* [Job]: Rewrite the records below, putting "chart" wherever "pyramid" appears and leaving every other word as it is.

* [Stored rows]:
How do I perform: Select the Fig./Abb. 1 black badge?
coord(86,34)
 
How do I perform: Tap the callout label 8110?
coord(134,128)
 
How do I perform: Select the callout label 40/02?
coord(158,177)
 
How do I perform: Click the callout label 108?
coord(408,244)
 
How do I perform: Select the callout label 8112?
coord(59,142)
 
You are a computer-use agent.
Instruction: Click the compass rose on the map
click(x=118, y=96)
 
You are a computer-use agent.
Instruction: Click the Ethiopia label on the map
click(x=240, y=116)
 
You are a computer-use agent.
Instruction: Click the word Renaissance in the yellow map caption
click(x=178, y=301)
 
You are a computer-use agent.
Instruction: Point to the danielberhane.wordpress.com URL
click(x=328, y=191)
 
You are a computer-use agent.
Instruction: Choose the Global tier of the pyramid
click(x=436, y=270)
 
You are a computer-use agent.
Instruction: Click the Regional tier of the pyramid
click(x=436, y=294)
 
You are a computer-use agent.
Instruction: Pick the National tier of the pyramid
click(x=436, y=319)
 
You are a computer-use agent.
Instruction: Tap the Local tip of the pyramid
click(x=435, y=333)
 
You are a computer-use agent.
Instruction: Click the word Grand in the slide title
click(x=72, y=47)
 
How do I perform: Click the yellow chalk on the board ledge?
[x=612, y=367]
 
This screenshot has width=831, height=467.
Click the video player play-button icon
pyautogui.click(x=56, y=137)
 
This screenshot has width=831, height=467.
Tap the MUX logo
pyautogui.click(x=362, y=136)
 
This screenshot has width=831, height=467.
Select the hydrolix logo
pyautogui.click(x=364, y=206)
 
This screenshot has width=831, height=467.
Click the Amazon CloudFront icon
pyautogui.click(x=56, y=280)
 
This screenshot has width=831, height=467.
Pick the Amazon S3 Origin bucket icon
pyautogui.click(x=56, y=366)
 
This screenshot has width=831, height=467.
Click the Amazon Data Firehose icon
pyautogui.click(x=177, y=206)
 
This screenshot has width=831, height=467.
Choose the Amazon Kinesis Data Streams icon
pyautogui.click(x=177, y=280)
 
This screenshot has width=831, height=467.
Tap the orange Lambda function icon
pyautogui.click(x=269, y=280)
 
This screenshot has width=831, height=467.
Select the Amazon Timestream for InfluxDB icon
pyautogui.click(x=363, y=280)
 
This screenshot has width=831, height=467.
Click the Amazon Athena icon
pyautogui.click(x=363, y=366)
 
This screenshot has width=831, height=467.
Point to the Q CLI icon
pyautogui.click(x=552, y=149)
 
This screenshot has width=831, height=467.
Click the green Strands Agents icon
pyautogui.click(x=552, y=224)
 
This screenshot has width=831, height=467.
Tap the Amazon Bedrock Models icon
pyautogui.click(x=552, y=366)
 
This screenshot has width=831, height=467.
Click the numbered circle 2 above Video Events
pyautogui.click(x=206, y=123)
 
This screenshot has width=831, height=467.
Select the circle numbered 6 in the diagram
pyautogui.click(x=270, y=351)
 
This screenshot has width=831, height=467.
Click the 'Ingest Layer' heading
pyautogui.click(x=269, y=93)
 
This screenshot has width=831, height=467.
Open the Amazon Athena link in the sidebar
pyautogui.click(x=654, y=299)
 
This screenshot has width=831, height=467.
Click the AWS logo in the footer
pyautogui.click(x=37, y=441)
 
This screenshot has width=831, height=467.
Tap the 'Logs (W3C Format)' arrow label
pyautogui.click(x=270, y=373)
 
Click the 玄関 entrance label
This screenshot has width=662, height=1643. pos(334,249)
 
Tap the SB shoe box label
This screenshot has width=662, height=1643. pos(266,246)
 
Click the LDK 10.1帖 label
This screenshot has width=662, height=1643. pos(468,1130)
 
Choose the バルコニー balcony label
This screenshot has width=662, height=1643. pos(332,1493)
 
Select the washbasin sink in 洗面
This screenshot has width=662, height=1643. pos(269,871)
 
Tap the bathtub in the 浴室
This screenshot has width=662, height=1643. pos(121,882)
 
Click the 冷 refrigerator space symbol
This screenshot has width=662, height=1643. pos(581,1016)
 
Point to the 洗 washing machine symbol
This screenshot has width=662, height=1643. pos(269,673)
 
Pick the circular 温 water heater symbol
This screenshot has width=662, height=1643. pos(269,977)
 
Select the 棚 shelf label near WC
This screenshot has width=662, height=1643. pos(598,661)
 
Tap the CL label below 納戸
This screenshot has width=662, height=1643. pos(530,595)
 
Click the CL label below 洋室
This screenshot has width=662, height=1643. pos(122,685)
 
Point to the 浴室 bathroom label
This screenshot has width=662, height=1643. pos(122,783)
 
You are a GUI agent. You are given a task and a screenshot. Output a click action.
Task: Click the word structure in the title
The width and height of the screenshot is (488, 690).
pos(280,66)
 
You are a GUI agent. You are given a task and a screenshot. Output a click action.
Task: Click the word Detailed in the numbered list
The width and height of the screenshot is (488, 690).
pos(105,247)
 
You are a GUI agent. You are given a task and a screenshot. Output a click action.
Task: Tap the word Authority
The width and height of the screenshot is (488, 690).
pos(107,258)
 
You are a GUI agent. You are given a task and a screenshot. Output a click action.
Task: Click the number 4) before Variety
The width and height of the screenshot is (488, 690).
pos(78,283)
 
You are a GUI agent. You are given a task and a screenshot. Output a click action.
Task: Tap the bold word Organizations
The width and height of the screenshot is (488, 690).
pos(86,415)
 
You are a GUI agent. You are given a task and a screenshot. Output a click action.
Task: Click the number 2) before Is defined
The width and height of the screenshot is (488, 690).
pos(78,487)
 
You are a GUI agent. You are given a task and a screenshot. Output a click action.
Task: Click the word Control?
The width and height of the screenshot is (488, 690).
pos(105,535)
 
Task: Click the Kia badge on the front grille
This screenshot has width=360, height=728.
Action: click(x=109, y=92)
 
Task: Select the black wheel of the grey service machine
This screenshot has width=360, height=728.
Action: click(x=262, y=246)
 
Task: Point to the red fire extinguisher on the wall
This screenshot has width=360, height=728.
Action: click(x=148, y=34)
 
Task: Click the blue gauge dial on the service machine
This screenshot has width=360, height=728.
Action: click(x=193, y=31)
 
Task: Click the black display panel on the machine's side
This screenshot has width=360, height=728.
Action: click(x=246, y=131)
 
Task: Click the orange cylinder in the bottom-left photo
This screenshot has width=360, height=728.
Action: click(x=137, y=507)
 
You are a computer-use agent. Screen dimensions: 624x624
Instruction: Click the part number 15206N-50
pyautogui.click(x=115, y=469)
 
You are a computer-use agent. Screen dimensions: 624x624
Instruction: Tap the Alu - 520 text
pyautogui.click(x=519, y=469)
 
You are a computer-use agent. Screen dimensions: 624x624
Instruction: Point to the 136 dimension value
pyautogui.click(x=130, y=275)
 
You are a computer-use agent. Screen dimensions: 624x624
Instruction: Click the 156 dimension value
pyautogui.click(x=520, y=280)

* [Exercise answer]:
How do I perform: Select the Fig./Abb. 1 black badge?
coord(86,34)
 
How do I perform: Tap the callout label 8110?
coord(134,128)
 
How do I perform: Select the callout label 40/02?
coord(158,177)
 
How do I perform: Click the callout label 108?
coord(408,244)
 
How do I perform: Select the callout label 8112?
coord(59,142)
 
You are a computer-use agent.
Instruction: Click the compass rose on the map
click(x=118, y=96)
 
You are a computer-use agent.
Instruction: Click the Ethiopia label on the map
click(x=240, y=116)
 
You are a computer-use agent.
Instruction: Click the word Renaissance in the yellow map caption
click(x=178, y=301)
 
You are a computer-use agent.
Instruction: Point to the danielberhane.wordpress.com URL
click(x=328, y=191)
 
You are a computer-use agent.
Instruction: Choose the Global tier of the chart
click(x=436, y=270)
 
You are a computer-use agent.
Instruction: Click the Regional tier of the chart
click(x=436, y=294)
 
You are a computer-use agent.
Instruction: Pick the National tier of the chart
click(x=436, y=319)
 
You are a computer-use agent.
Instruction: Tap the Local tip of the chart
click(x=435, y=333)
 
You are a computer-use agent.
Instruction: Click the word Grand in the slide title
click(x=72, y=47)
 
How do I perform: Click the yellow chalk on the board ledge?
[x=612, y=367]
 
This screenshot has width=831, height=467.
Click the video player play-button icon
pyautogui.click(x=56, y=137)
 
This screenshot has width=831, height=467.
Tap the MUX logo
pyautogui.click(x=362, y=136)
 
This screenshot has width=831, height=467.
Select the hydrolix logo
pyautogui.click(x=364, y=206)
 
This screenshot has width=831, height=467.
Click the Amazon CloudFront icon
pyautogui.click(x=56, y=280)
 
This screenshot has width=831, height=467.
Pick the Amazon S3 Origin bucket icon
pyautogui.click(x=56, y=366)
 
This screenshot has width=831, height=467.
Click the Amazon Data Firehose icon
pyautogui.click(x=177, y=206)
 
This screenshot has width=831, height=467.
Choose the Amazon Kinesis Data Streams icon
pyautogui.click(x=177, y=280)
 
This screenshot has width=831, height=467.
Tap the orange Lambda function icon
pyautogui.click(x=269, y=280)
 
This screenshot has width=831, height=467.
Select the Amazon Timestream for InfluxDB icon
pyautogui.click(x=363, y=280)
 
This screenshot has width=831, height=467.
Click the Amazon Athena icon
pyautogui.click(x=363, y=366)
 
This screenshot has width=831, height=467.
Point to the Q CLI icon
pyautogui.click(x=552, y=149)
 
This screenshot has width=831, height=467.
Click the green Strands Agents icon
pyautogui.click(x=552, y=224)
 
This screenshot has width=831, height=467.
Tap the Amazon Bedrock Models icon
pyautogui.click(x=552, y=366)
 
This screenshot has width=831, height=467.
Click the numbered circle 2 above Video Events
pyautogui.click(x=206, y=123)
 
This screenshot has width=831, height=467.
Select the circle numbered 6 in the diagram
pyautogui.click(x=270, y=351)
 
This screenshot has width=831, height=467.
Click the 'Ingest Layer' heading
pyautogui.click(x=269, y=93)
 
This screenshot has width=831, height=467.
Open the Amazon Athena link in the sidebar
pyautogui.click(x=654, y=299)
 
This screenshot has width=831, height=467.
Click the AWS logo in the footer
pyautogui.click(x=37, y=441)
 
This screenshot has width=831, height=467.
Tap the 'Logs (W3C Format)' arrow label
pyautogui.click(x=270, y=373)
 
Click the 玄関 entrance label
This screenshot has width=662, height=1643. pos(334,249)
 
Tap the SB shoe box label
This screenshot has width=662, height=1643. pos(266,246)
 
Click the LDK 10.1帖 label
This screenshot has width=662, height=1643. pos(468,1130)
 
Choose the バルコニー balcony label
This screenshot has width=662, height=1643. pos(332,1493)
 
Select the washbasin sink in 洗面
This screenshot has width=662, height=1643. pos(269,871)
 
Tap the bathtub in the 浴室
This screenshot has width=662, height=1643. pos(121,882)
 
Click the 冷 refrigerator space symbol
This screenshot has width=662, height=1643. pos(581,1016)
 
Point to the 洗 washing machine symbol
This screenshot has width=662, height=1643. pos(269,673)
 
Pick the circular 温 water heater symbol
This screenshot has width=662, height=1643. pos(269,977)
 
Select the 棚 shelf label near WC
This screenshot has width=662, height=1643. pos(598,661)
 
Tap the CL label below 納戸
This screenshot has width=662, height=1643. pos(530,595)
 
Click the CL label below 洋室
This screenshot has width=662, height=1643. pos(122,685)
 
Point to the 浴室 bathroom label
This screenshot has width=662, height=1643. pos(122,783)
 
You are a GUI agent. You are given a task and a screenshot. Output a click action.
Task: Click the word structure in the title
The width and height of the screenshot is (488, 690).
pos(280,66)
 
You are a GUI agent. You are given a task and a screenshot. Output a click action.
Task: Click the word Detailed in the numbered list
The width and height of the screenshot is (488, 690).
pos(105,247)
 
You are a GUI agent. You are given a task and a screenshot. Output a click action.
Task: Tap the word Authority
The width and height of the screenshot is (488, 690).
pos(107,258)
 
You are a GUI agent. You are given a task and a screenshot. Output a click action.
Task: Click the number 4) before Variety
The width and height of the screenshot is (488, 690).
pos(78,283)
 
You are a GUI agent. You are given a task and a screenshot. Output a click action.
Task: Tap the bold word Organizations
The width and height of the screenshot is (488, 690).
pos(86,415)
 
You are a GUI agent. You are given a task and a screenshot. Output a click action.
Task: Click the number 2) before Is defined
The width and height of the screenshot is (488, 690).
pos(78,487)
 
You are a GUI agent. You are given a task and a screenshot. Output a click action.
Task: Click the word Control?
The width and height of the screenshot is (488, 690).
pos(105,535)
 
Task: Click the Kia badge on the front grille
This screenshot has width=360, height=728.
Action: click(x=109, y=92)
 
Task: Select the black wheel of the grey service machine
This screenshot has width=360, height=728.
Action: click(x=262, y=246)
 
Task: Point to the red fire extinguisher on the wall
This screenshot has width=360, height=728.
Action: click(x=148, y=34)
 
Task: Click the blue gauge dial on the service machine
This screenshot has width=360, height=728.
Action: click(x=193, y=31)
 
Task: Click the black display panel on the machine's side
This screenshot has width=360, height=728.
Action: click(x=246, y=131)
 
Task: Click the orange cylinder in the bottom-left photo
This screenshot has width=360, height=728.
Action: click(x=137, y=507)
 
You are a computer-use agent. Screen dimensions: 624x624
Instruction: Click the part number 15206N-50
pyautogui.click(x=115, y=469)
 
You are a computer-use agent. Screen dimensions: 624x624
Instruction: Tap the Alu - 520 text
pyautogui.click(x=519, y=469)
 
You are a computer-use agent. Screen dimensions: 624x624
Instruction: Point to the 136 dimension value
pyautogui.click(x=130, y=275)
 
You are a computer-use agent. Screen dimensions: 624x624
Instruction: Click the 156 dimension value
pyautogui.click(x=520, y=280)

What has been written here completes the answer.